Directive: Rewrite the rows below with "given word" changed to "listed word" and everything else left unchanged. Omit the pictures from your output.

Rows from a data source:
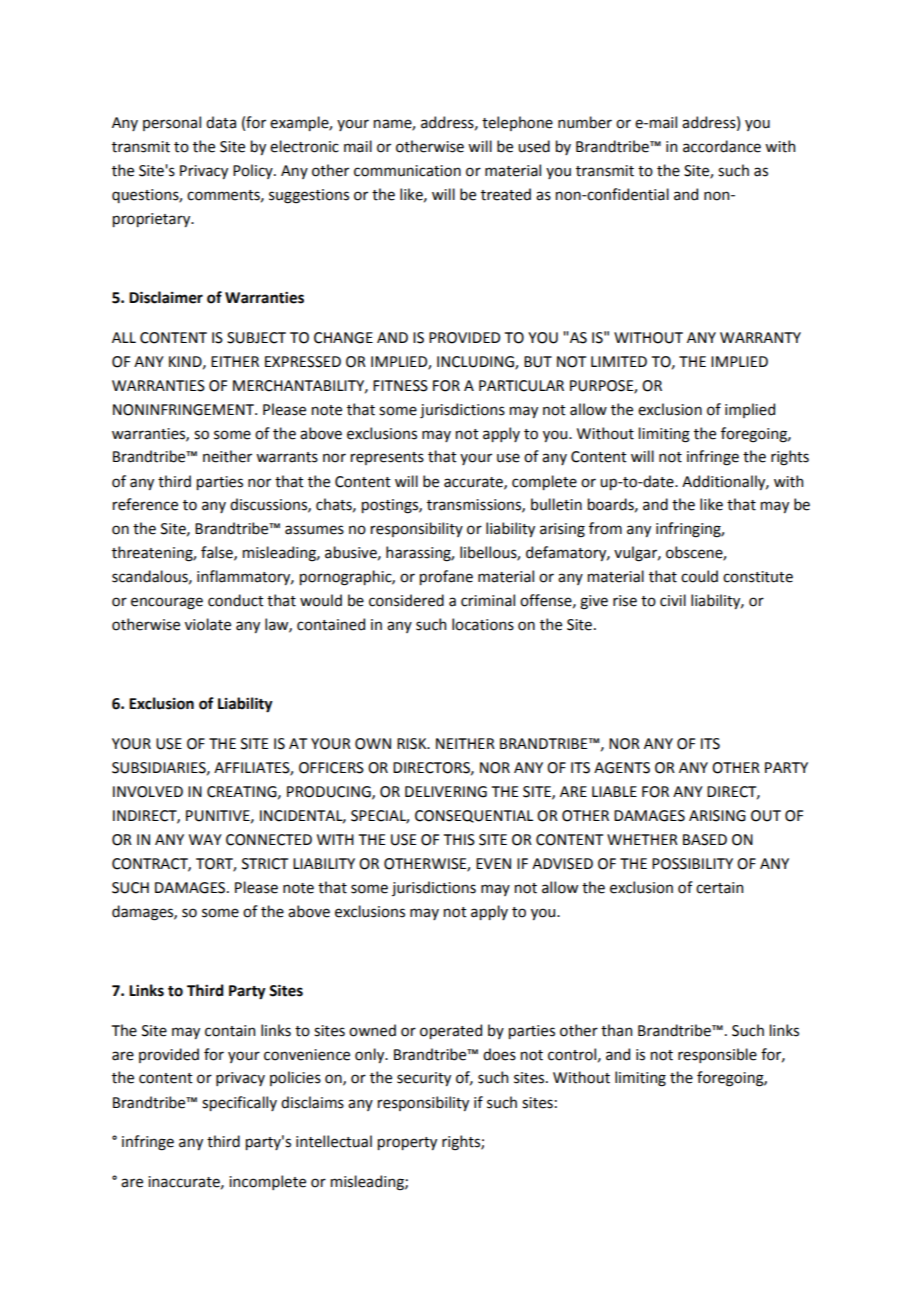 This screenshot has width=924, height=1308. What do you see at coordinates (205, 839) in the screenshot?
I see `WAY` at bounding box center [205, 839].
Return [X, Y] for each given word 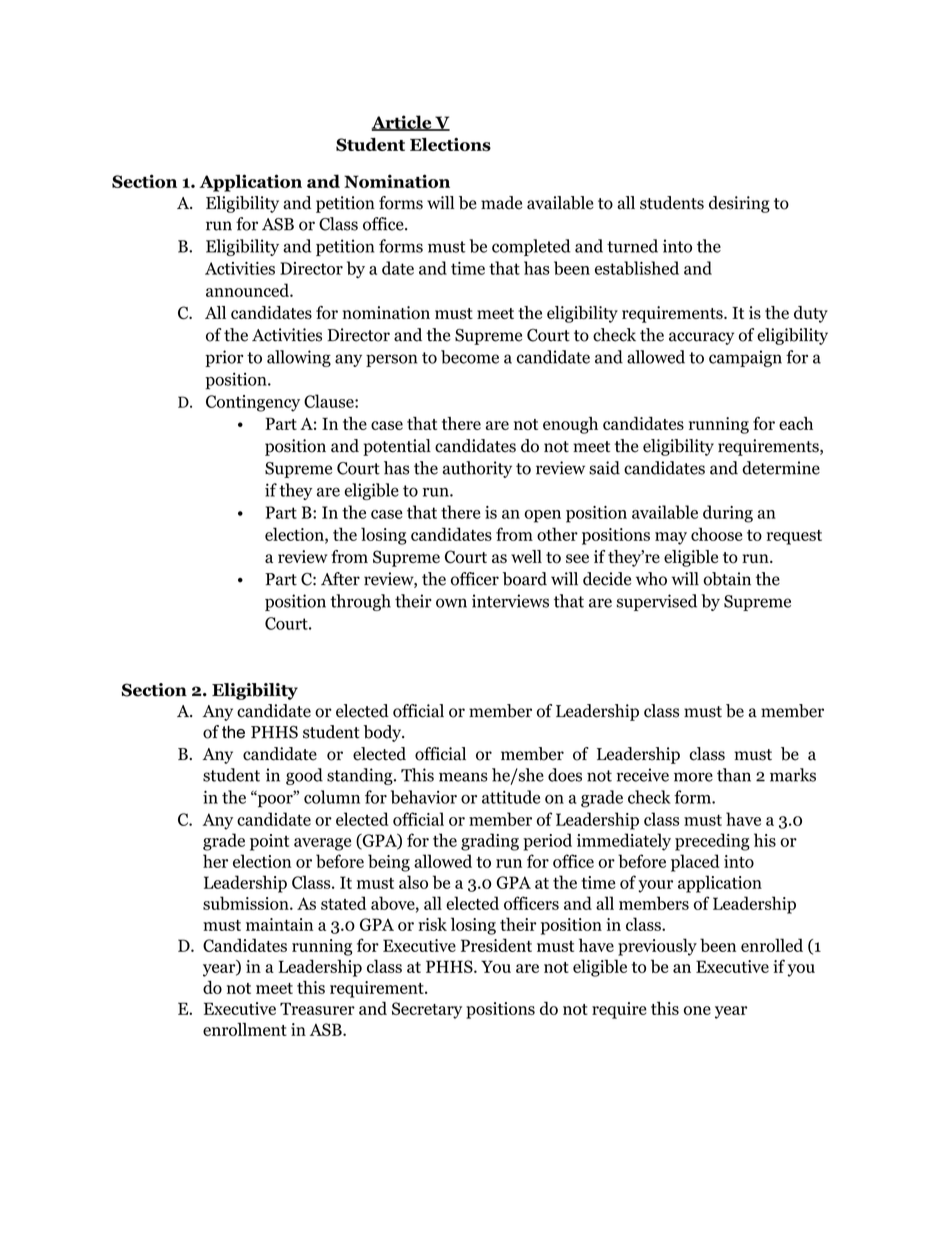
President [496, 945]
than [734, 775]
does [565, 775]
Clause [330, 401]
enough [570, 425]
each [796, 423]
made [501, 203]
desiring [739, 204]
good [304, 776]
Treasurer [317, 1008]
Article [402, 123]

Reply:
 This screenshot has width=924, height=1308. What do you see at coordinates (205, 839) in the screenshot?
I see `WAY` at bounding box center [205, 839].
Return [X, Y] for each listed word 
President [496, 945]
than [734, 775]
does [565, 775]
Clause [330, 401]
enough [570, 425]
each [796, 423]
made [501, 203]
desiring [739, 204]
good [304, 776]
Treasurer [317, 1008]
Article [402, 123]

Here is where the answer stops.